Synopsis

This report documents my analysis of the U.S. National Oceanic and Atmospheric Administration’s (NOAA) storm database. After downloading, decompressing and importing the data, I aggregated the data to compare total injuries and fatalities caused by different weather events as well as the economic damages inflicted by those events. It turns out that the most fatalities and injuries are caused by tornados whereas floods inflict the highest economic damages. These results are visualized by simple bar charts.

Data Processing

This part describes the data extracting, loading and transformation operations that were performed in order to get a tidy data set for further analyses.

Reading in the data

The data file is found here

The following code downloads the data from the specified URL and saves it locally before loading it into R.

library(data.table)
library(R.utils)

## Warning: package 'R.utils' was built under R version 3.2.5

## Loading required package: R.oo

## Loading required package: R.methodsS3

## R.methodsS3 v1.7.1 (2016-02-15) successfully loaded. See ?R.methodsS3 for help.
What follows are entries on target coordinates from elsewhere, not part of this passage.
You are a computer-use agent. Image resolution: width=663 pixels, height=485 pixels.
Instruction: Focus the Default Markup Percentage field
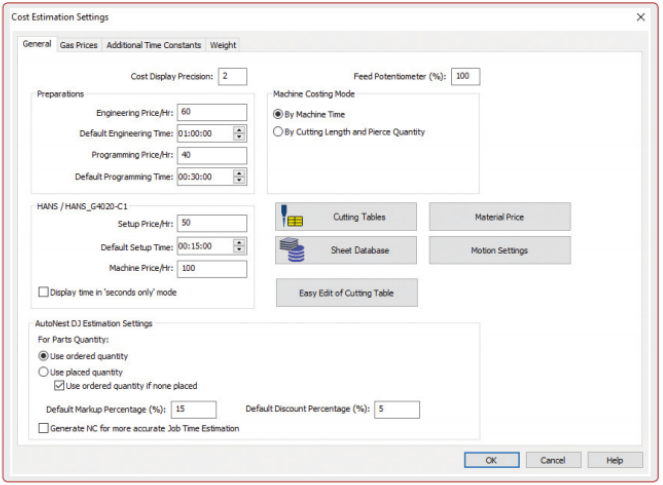(x=193, y=409)
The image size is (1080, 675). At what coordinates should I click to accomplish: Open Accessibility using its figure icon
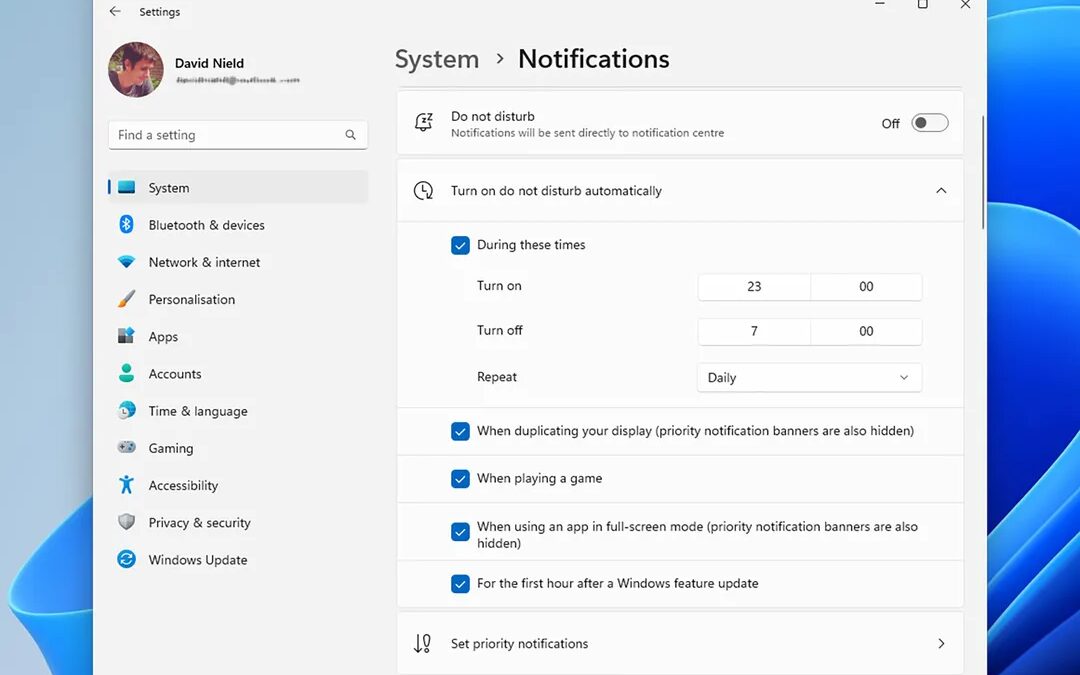pyautogui.click(x=126, y=485)
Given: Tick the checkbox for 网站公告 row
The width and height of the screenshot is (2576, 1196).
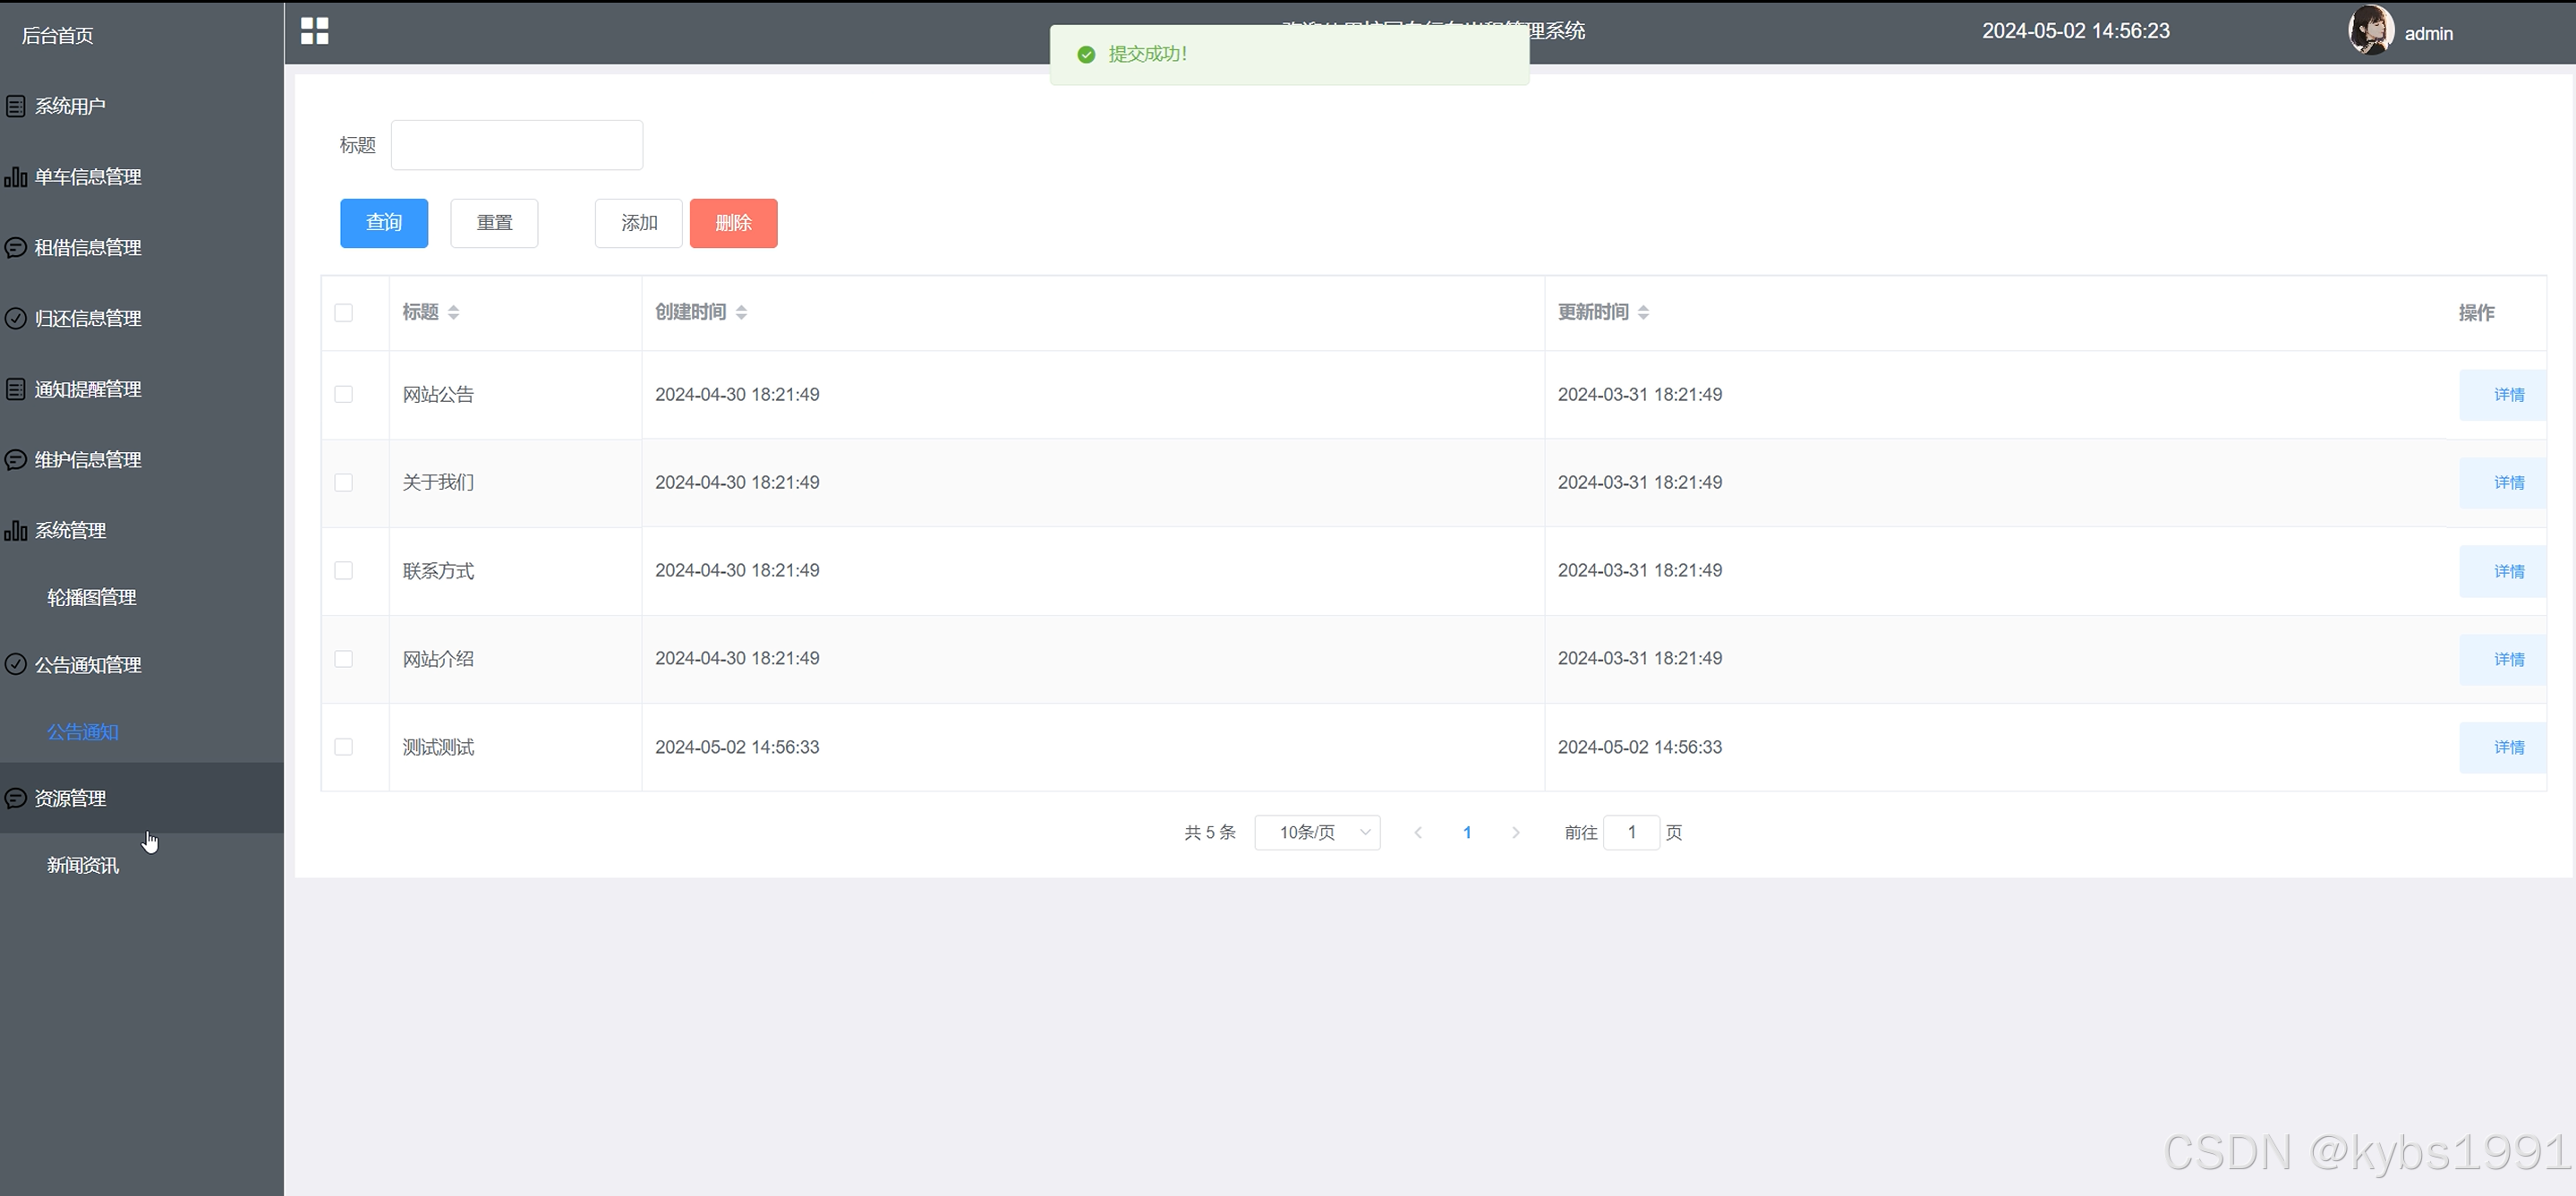Looking at the screenshot, I should pyautogui.click(x=343, y=394).
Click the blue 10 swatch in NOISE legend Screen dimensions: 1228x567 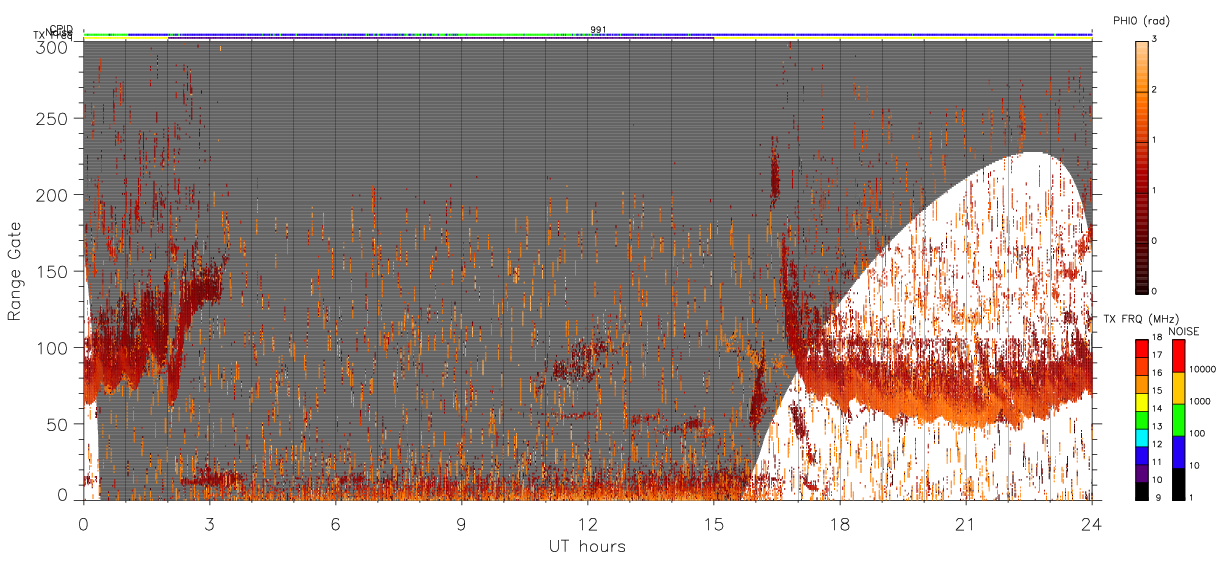1180,452
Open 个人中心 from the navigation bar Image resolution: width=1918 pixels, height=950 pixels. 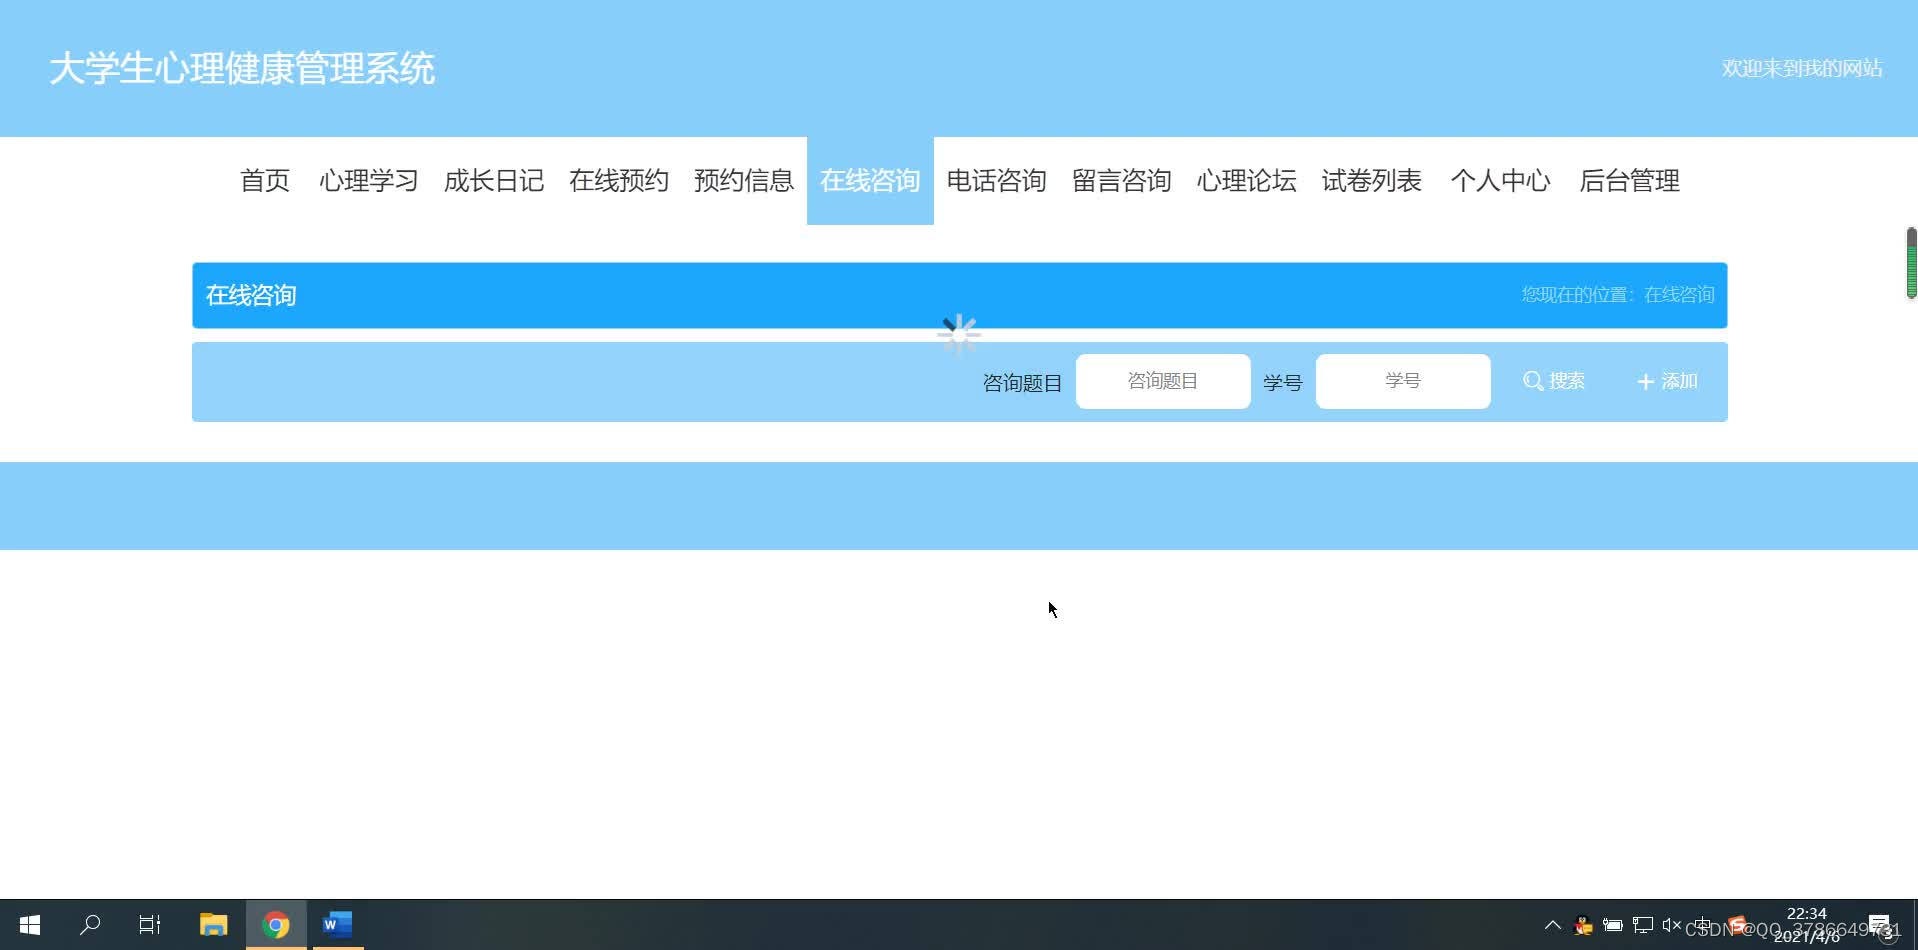(x=1500, y=181)
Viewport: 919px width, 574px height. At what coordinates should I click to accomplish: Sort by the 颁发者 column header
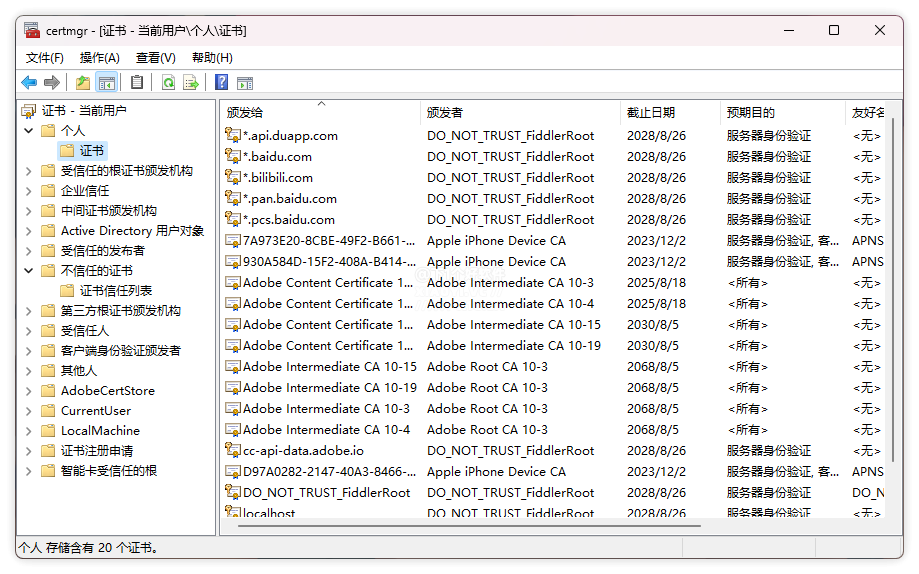point(445,113)
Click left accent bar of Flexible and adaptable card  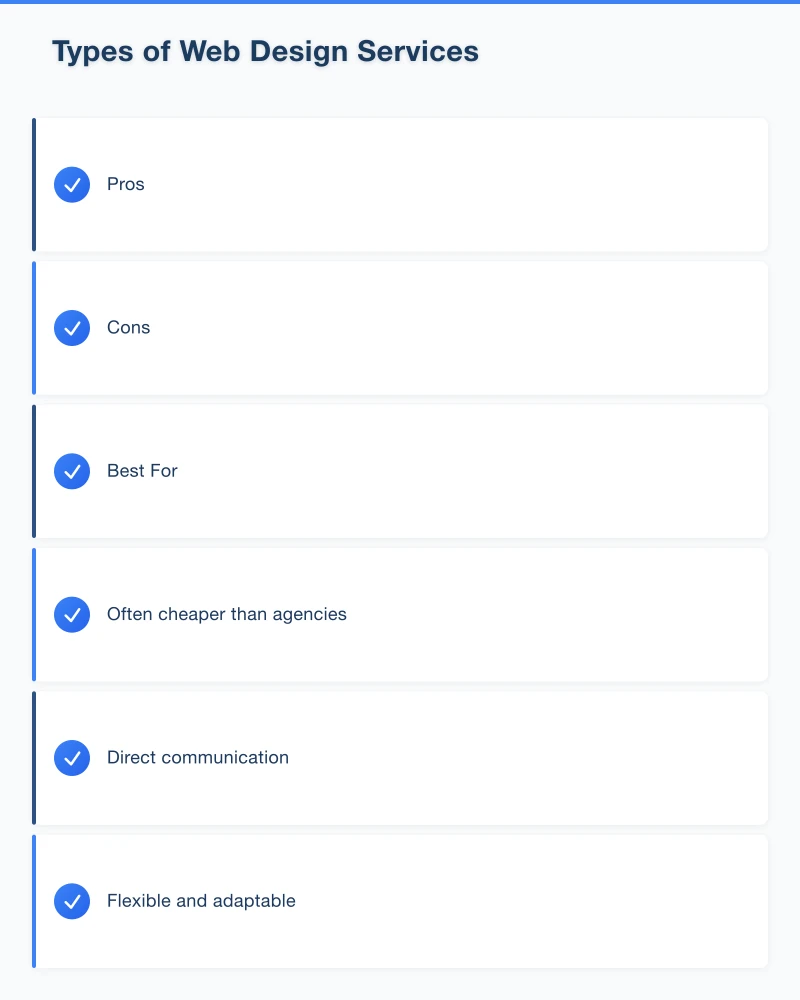click(34, 901)
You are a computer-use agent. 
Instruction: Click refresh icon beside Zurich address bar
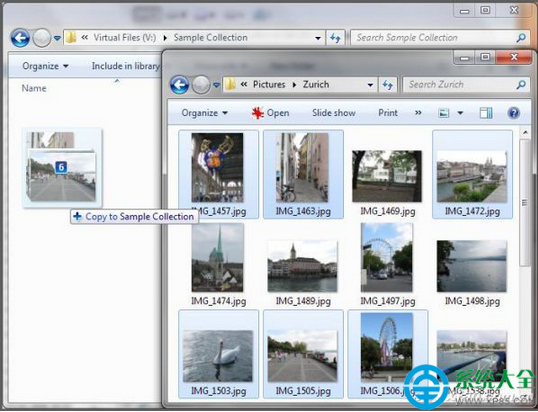pyautogui.click(x=388, y=84)
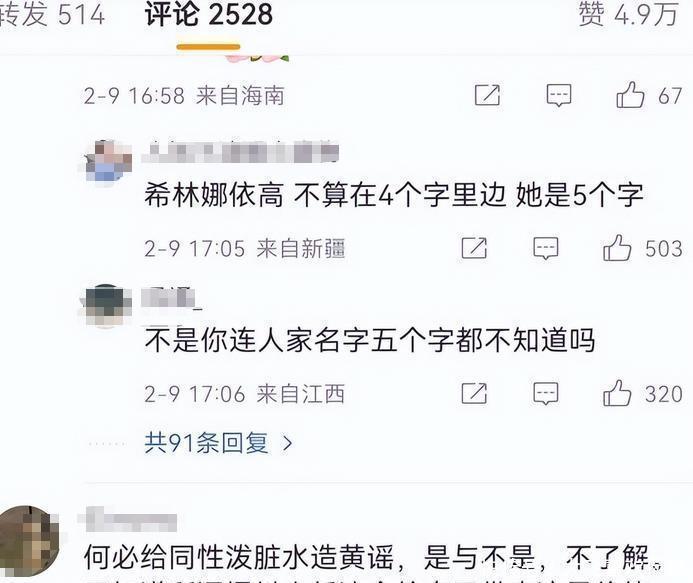Switch to the 转发 514 tab

[52, 14]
## R.oo v1.20.0 (2016-02-17) successfully loaded. See ?R.oo for help.

## 
## Attaching package: 'R.oo'

## Die folgenden Objekte sind maskiert von 'package:methods':
## 
##     getClasses, getMethods

## Die folgenden Objekte sind maskiert von 'package:base':
## 
##     attach, detach, gc, load, save

## R.utils v2.3.0 (2016-04-13) successfully loaded. See ?R.utils for help.

## 
## Attaching package: 'R.utils'

## Das folgende Objekt ist maskiert 'package:utils':
## 
##     timestamp

## Die folgenden Objekte sind maskiert von 'package:base':
## 
##     cat, commandArgs, getOption, inherits, isOpen, parse, warnings

if(!dir.exists("data")){
        dir.create("data")
}
download.file("https://d396qusza40orc.cloudfront.net/repdata%2Fdata%2FStormData.csv.bz2",
              "data/StormData.csv.bz2")
bunzip2("data/StormData.csv.bz2", "data/StormData.csv", remove=FALSE, overwrite = TRUE)
data <- fread("data/StormData.csv")

## 
Read 0.0% of 967216 rows
Read 21.7% of 967216 rows
Read 34.1% of 967216 rows
Read 49.6% of 967216 rows
Read 60.0% of 967216 rows
Read 72.4% of 967216 rows
Read 78.6% of 967216 rows
Read 87.9% of 967216 rows
Read 902297 rows and 37 (of 37) columns from 0.523 GB file in 00:00:11

## Warning in fread("data/StormData.csv"): Read less rows (902297) than were
## allocated (967216). Run again with verbose=TRUE and please report.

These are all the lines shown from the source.